--- Your assignment ---
Substitute "Locate" for each occurrence of "Find the location of" in the lines from the one containing "This screenshot has width=1200, height=611." through the end of the collected data, both ends included. Reproduce only those lines, with everything else unchanged.

--- Collected data ---
[Start of section]
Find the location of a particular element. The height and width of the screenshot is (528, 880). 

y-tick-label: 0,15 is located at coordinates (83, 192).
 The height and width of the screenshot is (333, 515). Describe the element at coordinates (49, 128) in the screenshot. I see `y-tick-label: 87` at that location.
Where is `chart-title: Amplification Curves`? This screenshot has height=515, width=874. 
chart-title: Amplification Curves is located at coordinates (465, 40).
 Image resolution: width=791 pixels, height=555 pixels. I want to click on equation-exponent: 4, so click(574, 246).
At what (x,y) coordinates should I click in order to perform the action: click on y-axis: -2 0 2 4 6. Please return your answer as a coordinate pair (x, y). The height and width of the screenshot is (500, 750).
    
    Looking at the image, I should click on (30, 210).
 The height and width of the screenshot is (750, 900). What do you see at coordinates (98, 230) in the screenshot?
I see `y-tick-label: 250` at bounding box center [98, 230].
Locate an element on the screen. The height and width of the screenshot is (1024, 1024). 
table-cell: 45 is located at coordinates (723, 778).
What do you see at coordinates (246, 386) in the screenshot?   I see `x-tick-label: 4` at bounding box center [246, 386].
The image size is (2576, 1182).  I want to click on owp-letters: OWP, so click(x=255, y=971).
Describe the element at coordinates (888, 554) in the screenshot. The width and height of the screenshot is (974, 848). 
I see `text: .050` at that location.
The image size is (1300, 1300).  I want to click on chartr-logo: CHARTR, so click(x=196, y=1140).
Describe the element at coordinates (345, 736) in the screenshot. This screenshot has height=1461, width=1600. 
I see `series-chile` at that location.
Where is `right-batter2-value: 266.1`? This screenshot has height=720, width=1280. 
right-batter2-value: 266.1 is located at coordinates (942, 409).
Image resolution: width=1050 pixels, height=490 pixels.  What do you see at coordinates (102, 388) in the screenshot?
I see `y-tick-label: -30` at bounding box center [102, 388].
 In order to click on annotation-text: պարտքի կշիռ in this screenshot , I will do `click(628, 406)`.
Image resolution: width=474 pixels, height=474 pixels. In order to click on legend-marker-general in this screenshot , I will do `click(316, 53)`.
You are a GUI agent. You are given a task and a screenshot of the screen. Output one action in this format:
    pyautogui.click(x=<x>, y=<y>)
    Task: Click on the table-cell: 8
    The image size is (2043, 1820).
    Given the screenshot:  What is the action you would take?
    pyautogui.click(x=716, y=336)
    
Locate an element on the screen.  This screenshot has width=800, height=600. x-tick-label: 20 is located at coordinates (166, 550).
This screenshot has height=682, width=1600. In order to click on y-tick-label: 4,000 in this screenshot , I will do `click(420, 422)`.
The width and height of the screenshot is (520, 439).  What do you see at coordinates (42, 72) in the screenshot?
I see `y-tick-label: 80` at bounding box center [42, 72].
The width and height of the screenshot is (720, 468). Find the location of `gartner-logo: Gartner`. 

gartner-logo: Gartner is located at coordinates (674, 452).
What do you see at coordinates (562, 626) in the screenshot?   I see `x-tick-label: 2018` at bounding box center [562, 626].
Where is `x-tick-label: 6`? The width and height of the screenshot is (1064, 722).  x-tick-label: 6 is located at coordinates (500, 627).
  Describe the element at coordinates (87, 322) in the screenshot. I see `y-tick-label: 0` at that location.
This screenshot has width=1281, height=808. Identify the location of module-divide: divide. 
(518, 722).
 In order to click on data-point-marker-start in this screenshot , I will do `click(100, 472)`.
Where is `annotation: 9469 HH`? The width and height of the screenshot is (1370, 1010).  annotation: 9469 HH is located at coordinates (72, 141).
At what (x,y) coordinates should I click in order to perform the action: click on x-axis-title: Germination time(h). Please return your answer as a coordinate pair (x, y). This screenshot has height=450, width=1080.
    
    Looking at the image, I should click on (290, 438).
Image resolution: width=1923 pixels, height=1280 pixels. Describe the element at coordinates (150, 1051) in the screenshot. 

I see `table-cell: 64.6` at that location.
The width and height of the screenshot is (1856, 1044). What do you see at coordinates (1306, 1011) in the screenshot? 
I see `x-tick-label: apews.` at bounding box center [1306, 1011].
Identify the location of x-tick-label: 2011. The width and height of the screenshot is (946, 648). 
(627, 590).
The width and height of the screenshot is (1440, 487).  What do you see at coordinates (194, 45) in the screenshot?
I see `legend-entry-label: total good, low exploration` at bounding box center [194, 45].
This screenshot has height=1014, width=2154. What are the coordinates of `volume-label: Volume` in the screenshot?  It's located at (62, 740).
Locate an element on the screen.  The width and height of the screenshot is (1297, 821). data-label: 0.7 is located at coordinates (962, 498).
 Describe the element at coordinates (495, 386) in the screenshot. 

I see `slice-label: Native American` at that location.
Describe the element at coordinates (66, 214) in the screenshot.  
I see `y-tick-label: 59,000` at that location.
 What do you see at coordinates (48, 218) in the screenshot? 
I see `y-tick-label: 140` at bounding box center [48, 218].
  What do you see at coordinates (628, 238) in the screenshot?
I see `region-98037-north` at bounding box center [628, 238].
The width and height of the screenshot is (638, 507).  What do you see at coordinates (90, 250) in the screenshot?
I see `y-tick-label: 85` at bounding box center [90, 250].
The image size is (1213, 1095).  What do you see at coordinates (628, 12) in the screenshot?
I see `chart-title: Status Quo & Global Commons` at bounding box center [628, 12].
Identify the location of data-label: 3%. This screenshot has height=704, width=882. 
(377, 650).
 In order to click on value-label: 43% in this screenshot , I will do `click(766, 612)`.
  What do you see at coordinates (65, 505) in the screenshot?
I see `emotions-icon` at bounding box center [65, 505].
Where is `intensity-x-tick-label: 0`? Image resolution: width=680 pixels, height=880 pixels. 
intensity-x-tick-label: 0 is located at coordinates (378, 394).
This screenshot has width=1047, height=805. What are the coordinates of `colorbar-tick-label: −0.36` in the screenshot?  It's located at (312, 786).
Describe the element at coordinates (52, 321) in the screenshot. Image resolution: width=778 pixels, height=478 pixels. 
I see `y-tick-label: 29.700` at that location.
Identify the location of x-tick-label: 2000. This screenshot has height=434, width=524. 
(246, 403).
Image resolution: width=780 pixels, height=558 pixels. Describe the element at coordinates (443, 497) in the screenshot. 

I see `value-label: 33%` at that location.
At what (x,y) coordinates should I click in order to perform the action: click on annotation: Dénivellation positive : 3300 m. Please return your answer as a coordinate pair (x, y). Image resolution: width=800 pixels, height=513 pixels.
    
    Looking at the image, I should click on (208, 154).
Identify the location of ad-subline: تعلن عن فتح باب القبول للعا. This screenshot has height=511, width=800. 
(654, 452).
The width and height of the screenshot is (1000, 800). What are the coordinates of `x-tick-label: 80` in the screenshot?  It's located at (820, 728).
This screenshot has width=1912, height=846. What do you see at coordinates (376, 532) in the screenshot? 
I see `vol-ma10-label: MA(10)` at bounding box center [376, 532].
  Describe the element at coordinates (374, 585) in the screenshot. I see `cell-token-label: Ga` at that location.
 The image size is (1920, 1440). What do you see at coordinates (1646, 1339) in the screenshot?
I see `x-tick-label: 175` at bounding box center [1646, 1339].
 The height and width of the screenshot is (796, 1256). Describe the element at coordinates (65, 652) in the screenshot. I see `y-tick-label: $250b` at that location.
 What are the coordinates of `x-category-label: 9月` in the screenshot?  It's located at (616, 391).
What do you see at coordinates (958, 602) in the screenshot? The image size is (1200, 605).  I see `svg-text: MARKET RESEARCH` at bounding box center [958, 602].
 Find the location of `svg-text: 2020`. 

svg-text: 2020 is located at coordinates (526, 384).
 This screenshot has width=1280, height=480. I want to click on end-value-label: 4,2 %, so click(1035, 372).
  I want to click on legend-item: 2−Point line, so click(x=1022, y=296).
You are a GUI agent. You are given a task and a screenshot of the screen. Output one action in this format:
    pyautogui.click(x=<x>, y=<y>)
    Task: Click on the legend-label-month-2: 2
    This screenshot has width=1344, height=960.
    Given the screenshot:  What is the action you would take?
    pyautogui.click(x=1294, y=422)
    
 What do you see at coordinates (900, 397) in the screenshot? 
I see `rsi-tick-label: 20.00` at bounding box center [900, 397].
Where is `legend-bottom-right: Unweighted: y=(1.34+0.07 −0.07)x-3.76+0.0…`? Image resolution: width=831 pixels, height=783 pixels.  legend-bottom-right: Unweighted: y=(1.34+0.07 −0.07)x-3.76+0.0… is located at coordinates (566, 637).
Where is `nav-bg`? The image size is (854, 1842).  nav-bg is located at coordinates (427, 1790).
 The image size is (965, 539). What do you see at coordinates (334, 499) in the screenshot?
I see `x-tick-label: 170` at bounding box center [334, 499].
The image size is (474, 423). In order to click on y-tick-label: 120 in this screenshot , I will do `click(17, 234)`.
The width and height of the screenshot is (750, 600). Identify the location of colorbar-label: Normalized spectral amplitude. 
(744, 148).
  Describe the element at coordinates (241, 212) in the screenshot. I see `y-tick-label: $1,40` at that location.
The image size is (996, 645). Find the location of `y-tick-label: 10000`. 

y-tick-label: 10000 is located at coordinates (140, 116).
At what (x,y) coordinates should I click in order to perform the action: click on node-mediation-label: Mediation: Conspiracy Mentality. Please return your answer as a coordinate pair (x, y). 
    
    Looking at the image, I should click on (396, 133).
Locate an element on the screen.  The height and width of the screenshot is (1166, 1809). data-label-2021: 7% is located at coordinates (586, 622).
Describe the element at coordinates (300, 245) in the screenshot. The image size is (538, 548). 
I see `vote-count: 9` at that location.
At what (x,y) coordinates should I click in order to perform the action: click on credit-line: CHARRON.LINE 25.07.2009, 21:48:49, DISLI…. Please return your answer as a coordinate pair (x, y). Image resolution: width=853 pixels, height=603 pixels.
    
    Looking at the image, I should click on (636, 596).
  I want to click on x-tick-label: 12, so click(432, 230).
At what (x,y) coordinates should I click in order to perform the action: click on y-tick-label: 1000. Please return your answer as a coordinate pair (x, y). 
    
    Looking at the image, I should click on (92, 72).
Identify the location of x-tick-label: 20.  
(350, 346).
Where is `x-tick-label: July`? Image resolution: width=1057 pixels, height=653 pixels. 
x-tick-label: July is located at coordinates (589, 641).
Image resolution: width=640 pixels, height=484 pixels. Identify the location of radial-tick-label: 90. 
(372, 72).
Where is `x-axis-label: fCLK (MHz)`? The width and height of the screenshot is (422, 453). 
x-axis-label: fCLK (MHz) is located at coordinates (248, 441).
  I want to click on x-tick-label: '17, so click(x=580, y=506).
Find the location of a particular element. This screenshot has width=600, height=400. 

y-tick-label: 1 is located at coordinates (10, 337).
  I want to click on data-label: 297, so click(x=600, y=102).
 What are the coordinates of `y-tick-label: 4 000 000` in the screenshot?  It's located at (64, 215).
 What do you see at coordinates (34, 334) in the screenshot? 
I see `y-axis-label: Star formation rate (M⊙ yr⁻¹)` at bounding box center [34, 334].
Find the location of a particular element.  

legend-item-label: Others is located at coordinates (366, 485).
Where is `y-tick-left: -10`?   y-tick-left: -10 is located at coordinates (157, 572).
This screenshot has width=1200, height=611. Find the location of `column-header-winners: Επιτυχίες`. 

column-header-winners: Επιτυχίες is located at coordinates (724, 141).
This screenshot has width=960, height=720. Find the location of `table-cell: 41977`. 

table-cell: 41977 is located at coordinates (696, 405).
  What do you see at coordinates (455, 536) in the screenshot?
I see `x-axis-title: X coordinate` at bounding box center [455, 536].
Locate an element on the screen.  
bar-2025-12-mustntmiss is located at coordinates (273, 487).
[End of section]
--- Solved problem ---
This screenshot has width=1200, height=611. Locate `column-header-winners: Επιτυχίες`. 

column-header-winners: Επιτυχίες is located at coordinates (724, 141).
This screenshot has width=960, height=720. Locate `table-cell: 41977`. 

table-cell: 41977 is located at coordinates (696, 405).
  What do you see at coordinates (455, 536) in the screenshot?
I see `x-axis-title: X coordinate` at bounding box center [455, 536].
Locate an element on the screen.  
bar-2025-12-mustntmiss is located at coordinates (273, 487).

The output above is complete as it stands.